A Letter From Lord Alfred Douglas
“it is not in my system to moralize, [or] to abandon a friend”
Le Havre is a French port city on the English Channel at the estuary of the river Seine in Normandy—which is where one might expect it to be located given that Le Havre means “the harbor”.
What might also be self-evident is that when Alfred Douglas visited this pleasant coastal resort, in August 1895, it was not long before he became combative with the local press.


Douglas stayed in Le Havre at the Hotel Continental in “nice rooms” facing the sea, which is where More Adey bade him adieu after their tour together of nearby Rouen.
Reverting to his own devices, Bosie took to sailing and rented a small yacht. However, there were suspicions that deck hands were also being rented, and that Bosie’s own devices implied his own vices as well.

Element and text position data
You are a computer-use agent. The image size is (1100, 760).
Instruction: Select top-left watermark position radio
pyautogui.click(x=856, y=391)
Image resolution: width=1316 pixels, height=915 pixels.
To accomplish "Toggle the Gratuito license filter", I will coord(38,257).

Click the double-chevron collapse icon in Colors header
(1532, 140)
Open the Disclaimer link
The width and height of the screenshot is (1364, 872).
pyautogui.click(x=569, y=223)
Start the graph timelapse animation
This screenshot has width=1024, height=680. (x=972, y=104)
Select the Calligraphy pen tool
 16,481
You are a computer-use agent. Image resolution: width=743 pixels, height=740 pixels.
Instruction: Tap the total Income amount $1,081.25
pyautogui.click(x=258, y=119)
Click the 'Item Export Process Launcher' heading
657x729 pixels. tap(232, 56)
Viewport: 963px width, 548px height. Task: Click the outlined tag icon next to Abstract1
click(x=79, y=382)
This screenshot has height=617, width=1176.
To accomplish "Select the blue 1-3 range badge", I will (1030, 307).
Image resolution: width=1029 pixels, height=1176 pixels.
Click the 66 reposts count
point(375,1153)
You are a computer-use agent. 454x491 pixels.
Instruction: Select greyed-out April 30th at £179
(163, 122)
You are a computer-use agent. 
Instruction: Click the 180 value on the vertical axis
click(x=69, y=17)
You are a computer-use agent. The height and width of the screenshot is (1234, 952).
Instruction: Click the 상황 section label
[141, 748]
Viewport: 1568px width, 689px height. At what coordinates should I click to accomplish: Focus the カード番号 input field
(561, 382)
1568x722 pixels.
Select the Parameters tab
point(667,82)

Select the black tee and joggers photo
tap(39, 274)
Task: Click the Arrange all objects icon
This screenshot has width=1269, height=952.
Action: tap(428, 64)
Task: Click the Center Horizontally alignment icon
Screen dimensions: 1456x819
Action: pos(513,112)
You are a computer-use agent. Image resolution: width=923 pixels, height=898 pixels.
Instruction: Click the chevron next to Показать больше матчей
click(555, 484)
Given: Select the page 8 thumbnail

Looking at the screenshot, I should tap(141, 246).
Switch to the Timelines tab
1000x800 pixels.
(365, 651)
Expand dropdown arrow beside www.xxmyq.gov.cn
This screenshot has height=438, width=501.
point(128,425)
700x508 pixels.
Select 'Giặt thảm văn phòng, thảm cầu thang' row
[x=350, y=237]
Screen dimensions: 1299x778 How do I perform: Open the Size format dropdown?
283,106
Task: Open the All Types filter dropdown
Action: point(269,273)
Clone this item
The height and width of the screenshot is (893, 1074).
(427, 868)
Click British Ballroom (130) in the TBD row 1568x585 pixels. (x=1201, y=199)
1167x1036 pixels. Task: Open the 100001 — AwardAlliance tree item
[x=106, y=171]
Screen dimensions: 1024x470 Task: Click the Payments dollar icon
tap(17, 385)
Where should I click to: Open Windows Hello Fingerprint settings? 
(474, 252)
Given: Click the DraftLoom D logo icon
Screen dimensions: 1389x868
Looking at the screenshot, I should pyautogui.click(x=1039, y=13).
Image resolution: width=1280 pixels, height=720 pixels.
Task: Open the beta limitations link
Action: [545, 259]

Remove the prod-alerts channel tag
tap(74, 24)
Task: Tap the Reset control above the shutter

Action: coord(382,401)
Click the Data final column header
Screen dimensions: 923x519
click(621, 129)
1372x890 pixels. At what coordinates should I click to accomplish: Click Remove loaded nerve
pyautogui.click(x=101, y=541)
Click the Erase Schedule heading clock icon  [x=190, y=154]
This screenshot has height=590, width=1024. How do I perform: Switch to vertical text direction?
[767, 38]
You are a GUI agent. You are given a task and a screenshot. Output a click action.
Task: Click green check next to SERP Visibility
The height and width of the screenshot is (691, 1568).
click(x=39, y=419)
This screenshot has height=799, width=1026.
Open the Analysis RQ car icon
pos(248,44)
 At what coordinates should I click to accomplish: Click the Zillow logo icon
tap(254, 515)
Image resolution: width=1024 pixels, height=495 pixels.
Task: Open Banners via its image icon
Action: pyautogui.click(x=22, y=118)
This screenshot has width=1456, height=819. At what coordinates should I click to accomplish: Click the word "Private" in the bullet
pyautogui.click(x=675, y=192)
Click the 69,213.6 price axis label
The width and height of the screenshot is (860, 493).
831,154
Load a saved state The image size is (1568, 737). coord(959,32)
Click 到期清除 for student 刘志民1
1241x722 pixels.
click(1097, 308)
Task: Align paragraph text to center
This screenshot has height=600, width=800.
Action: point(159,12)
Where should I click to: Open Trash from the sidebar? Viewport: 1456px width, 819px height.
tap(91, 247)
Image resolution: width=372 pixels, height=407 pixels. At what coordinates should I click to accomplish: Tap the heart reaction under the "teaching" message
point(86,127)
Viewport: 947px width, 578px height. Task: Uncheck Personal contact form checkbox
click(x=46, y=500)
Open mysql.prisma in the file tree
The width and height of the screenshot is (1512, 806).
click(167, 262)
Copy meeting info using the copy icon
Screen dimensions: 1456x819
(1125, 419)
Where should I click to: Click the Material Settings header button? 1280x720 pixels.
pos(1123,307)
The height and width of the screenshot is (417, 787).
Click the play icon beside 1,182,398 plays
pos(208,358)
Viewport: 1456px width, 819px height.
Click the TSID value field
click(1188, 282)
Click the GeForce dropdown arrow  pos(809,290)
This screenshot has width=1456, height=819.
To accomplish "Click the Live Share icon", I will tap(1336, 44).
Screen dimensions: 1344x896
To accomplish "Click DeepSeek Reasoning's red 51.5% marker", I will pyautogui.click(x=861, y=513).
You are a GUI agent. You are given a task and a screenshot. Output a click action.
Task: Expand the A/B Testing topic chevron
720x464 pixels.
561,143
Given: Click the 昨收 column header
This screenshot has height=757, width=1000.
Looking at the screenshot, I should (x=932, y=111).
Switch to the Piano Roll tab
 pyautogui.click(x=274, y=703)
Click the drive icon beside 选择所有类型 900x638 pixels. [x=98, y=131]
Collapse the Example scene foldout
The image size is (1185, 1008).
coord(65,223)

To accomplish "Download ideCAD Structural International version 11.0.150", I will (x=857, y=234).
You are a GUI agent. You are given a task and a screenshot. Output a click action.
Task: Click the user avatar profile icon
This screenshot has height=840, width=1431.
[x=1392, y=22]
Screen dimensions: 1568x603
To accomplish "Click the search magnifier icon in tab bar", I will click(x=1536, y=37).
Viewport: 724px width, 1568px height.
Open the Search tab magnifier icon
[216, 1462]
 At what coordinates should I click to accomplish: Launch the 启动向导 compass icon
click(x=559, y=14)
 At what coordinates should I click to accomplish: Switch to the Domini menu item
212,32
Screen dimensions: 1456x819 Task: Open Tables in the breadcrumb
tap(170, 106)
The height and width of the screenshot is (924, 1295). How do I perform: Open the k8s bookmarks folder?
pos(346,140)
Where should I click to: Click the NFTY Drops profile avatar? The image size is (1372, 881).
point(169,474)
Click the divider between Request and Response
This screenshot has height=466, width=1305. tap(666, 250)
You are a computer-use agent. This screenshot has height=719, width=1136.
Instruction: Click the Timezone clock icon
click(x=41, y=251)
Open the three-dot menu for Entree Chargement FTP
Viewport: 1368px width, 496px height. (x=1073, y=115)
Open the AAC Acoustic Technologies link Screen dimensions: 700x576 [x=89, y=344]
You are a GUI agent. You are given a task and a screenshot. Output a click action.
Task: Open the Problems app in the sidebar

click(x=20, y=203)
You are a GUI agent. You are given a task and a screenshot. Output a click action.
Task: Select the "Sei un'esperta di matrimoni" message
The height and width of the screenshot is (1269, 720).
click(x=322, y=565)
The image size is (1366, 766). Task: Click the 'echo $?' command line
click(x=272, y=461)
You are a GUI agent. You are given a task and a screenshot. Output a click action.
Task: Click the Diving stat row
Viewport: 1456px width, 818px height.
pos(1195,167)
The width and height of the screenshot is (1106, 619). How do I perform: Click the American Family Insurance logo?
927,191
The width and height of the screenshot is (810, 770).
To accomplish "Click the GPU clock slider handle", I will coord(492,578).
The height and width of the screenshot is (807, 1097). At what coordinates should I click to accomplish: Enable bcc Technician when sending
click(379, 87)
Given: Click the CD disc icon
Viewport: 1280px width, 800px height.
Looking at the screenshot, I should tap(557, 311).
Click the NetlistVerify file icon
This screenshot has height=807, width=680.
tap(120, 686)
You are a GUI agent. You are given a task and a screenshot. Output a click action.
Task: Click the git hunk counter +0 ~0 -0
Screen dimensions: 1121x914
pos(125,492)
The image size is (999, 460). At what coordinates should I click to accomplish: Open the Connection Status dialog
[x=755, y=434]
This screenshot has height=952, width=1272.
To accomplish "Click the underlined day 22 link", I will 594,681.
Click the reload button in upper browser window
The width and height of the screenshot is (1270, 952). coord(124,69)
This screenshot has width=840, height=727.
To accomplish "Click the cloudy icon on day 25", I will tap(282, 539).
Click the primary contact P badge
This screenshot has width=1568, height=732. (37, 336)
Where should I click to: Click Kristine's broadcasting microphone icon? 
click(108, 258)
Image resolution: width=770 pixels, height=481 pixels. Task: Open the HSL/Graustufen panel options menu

* Task statement *
Revise the Lord Alfred Douglas letter by giving everything from "A Letter From" down to "the local press." again, with "pleasant" replaced by "charming".

* Completed exercise *
A Letter From Lord Alfred Douglas
“it is not in my system to moralize, [or] to abandon a friend”
Le Havre is a French port city on the English Channel at the estuary of the river Seine in Normandy—which is where one might expect it to be located given that Le Havre means “the harbor”.
What might also be self-evident is that when Alfred Douglas visited this charming coastal resort, in August 1895, it was not long before he became combative with the local press.